Jurnalis Anadolu Agency ini menjelaskan konsep PBB memang sudah problematik sejak awal karena Israel dapat membaca sejak awal langkah-langkah negara OKI yang sekadar berkumpul, sidang luar biasa, menghasilkan resolusi dan adanya kecaman.
Peringatan Hari Solidaritas Internasional ini hanya sebagai simbolitas yang bertujuan untuk mengingatkan kepada semua negara bahwa masalah Palestina belum usai. PBB masih memiliki kewajiban untuk menjalankan resolusi untuk menjamin hak-hak bangsa Palestina.
Peran media dalam isu kemerdekaan Palestina
Pizaro menyebut, secara umum jurnalis-jurnalis di Indonesia masih punya spirit anti penjajahan.

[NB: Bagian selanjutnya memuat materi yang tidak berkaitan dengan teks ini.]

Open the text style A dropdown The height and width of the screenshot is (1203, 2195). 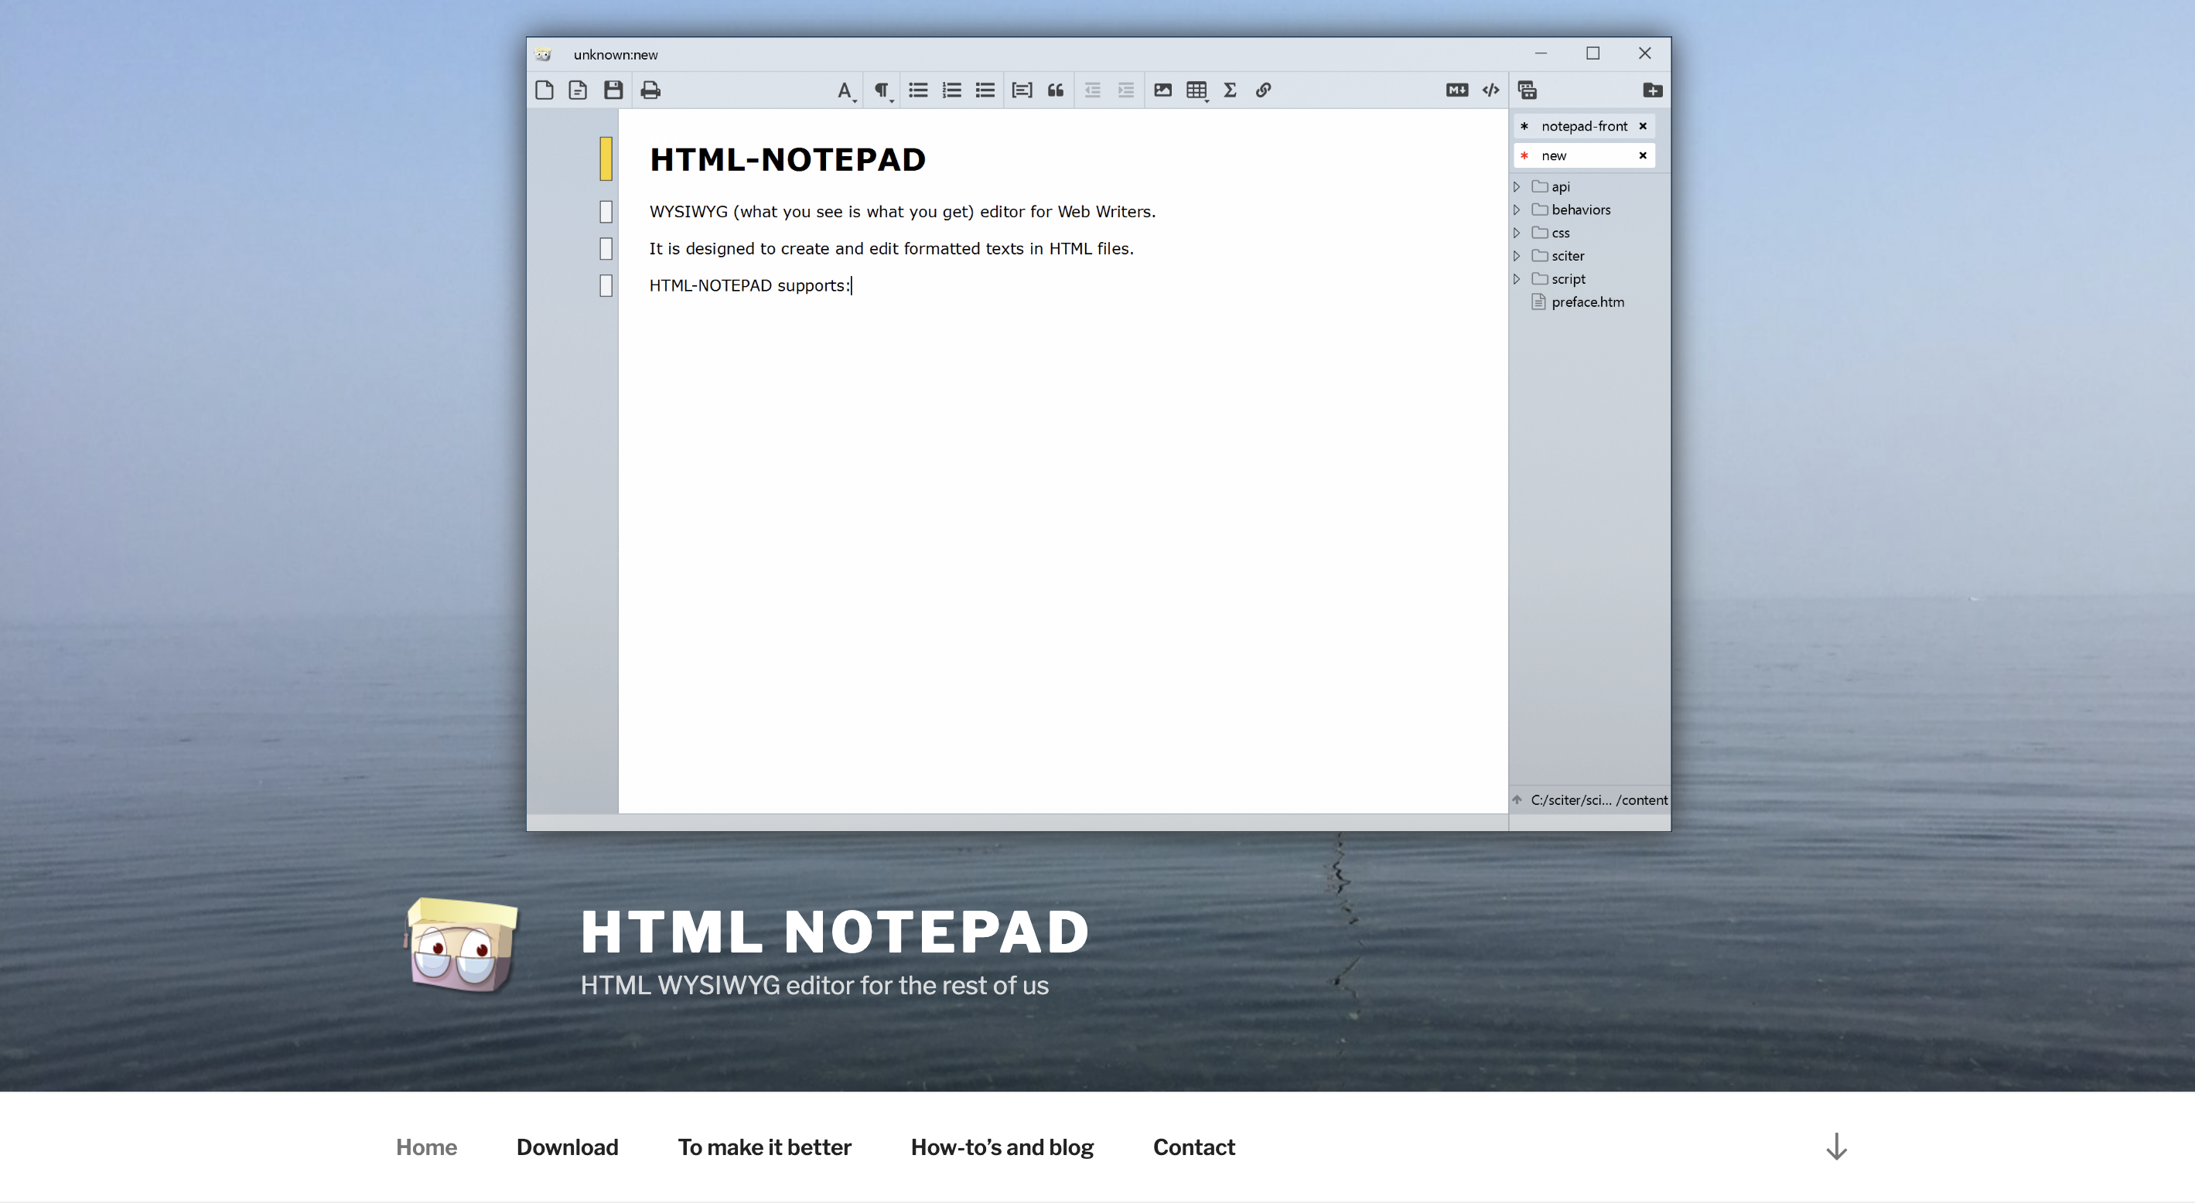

UU negara kita secara tegas melarang adanya penjajahan di muka bumi. Akan tetapi masih ada beberapa bias yang ditulis oleh media-media di tanah air tentang isu Palestina.
“Misalnya, menyebut penjajahan Israel di Palestina sebagai konflik, menyebut serangan yang dilakukan bangsa Israel kepada Palestina sebagai ketegangan bukan invasi,” kata Ketua Palestine Media Forum cabang Indonesia ini.
Umumnya, lanjut Pizaro, media di tanah air tidak memiliki pemahaman secara mendalam soal masalah Palestina, mereka mengutip dari media-media Barat yang memang banyak berat sebelah dalam menulis isu Palestina.
Jurnalisme yang berprasangka seperti ini ambigu, dapat membuat kesalahpahaman di antara masyarakat dan menggiring opini yang tidak benar mengenai isu Palestina.
Menurutnya, jurnalisme punya peran untuk mengembalikan opini masyarakat tentang penjajahan di Palestina, perlu ada workshop atau pertemuan khusus bagi para jurnalis mendalami lebih jauh mengenai isu ini. Tujuannya agar para jurnalis di tanah air memiliki satu pandangan yang sama tentang isu Palestina.
“Penting sekali media-media mengutip sumber yang benar agar tidak bias dalam menggunakan diksi,” ujarnya.